*PROBLEM*: From the data below, restate every line word for word.

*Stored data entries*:
=-=-=

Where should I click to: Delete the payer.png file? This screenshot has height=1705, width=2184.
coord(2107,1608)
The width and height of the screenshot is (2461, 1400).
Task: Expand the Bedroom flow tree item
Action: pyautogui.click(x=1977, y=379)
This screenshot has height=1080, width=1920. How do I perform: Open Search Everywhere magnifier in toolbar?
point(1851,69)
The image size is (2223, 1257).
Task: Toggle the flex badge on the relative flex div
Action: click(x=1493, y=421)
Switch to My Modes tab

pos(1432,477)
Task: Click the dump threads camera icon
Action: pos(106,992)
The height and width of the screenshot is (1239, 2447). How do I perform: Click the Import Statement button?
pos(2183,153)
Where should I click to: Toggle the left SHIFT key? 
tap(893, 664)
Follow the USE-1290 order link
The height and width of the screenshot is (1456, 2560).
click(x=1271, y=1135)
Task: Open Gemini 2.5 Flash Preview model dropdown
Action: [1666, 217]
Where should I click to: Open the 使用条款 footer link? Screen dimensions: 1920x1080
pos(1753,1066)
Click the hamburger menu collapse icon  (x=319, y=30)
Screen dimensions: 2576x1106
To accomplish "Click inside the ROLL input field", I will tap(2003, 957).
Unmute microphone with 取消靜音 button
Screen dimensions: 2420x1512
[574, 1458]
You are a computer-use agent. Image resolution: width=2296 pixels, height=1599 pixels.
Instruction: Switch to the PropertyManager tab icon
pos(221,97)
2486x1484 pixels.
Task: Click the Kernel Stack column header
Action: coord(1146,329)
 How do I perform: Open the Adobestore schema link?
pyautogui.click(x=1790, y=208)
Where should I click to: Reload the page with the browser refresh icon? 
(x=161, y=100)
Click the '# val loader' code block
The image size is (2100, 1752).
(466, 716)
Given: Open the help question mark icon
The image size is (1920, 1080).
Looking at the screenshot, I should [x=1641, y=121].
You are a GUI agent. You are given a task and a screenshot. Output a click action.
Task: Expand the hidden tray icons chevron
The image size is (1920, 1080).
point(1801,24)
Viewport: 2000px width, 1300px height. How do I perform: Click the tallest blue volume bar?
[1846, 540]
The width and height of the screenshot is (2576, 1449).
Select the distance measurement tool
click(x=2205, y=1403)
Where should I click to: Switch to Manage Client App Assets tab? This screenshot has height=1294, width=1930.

=-=-=

*WRITTEN SOLUTION*:
Where should I click to: Delete the payer.png file? This screenshot has height=1705, width=2184.
coord(2107,1608)
The width and height of the screenshot is (2461, 1400).
Task: Expand the Bedroom flow tree item
Action: pyautogui.click(x=1977, y=379)
This screenshot has height=1080, width=1920. How do I perform: Open Search Everywhere magnifier in toolbar?
point(1851,69)
The image size is (2223, 1257).
Task: Toggle the flex badge on the relative flex div
Action: click(x=1493, y=421)
Switch to My Modes tab

pos(1432,477)
Task: Click the dump threads camera icon
Action: pos(106,992)
The height and width of the screenshot is (1239, 2447). How do I perform: Click the Import Statement button?
pos(2183,153)
Where should I click to: Toggle the left SHIFT key? 
tap(893, 664)
Follow the USE-1290 order link
The height and width of the screenshot is (1456, 2560).
click(x=1271, y=1135)
Task: Open Gemini 2.5 Flash Preview model dropdown
Action: [1666, 217]
Where should I click to: Open the 使用条款 footer link? Screen dimensions: 1920x1080
pos(1753,1066)
Click the hamburger menu collapse icon  (x=319, y=30)
Screen dimensions: 2576x1106
To accomplish "Click inside the ROLL input field", I will tap(2003, 957).
Unmute microphone with 取消靜音 button
Screen dimensions: 2420x1512
[574, 1458]
You are a computer-use agent. Image resolution: width=2296 pixels, height=1599 pixels.
Instruction: Switch to the PropertyManager tab icon
pos(221,97)
2486x1484 pixels.
Task: Click the Kernel Stack column header
Action: coord(1146,329)
 How do I perform: Open the Adobestore schema link?
pyautogui.click(x=1790, y=208)
Where should I click to: Reload the page with the browser refresh icon? 
(x=161, y=100)
Click the '# val loader' code block
The image size is (2100, 1752).
(466, 716)
Given: Open the help question mark icon
The image size is (1920, 1080).
Looking at the screenshot, I should [x=1641, y=121].
You are a GUI agent. You are given a task and a screenshot. Output a click action.
Task: Expand the hidden tray icons chevron
The image size is (1920, 1080).
point(1801,24)
Viewport: 2000px width, 1300px height. How do I perform: Click the tallest blue volume bar?
[1846, 540]
The width and height of the screenshot is (2576, 1449).
Select the distance measurement tool
click(x=2205, y=1403)
Where should I click to: Switch to Manage Client App Assets tab? This screenshot has height=1294, width=1930.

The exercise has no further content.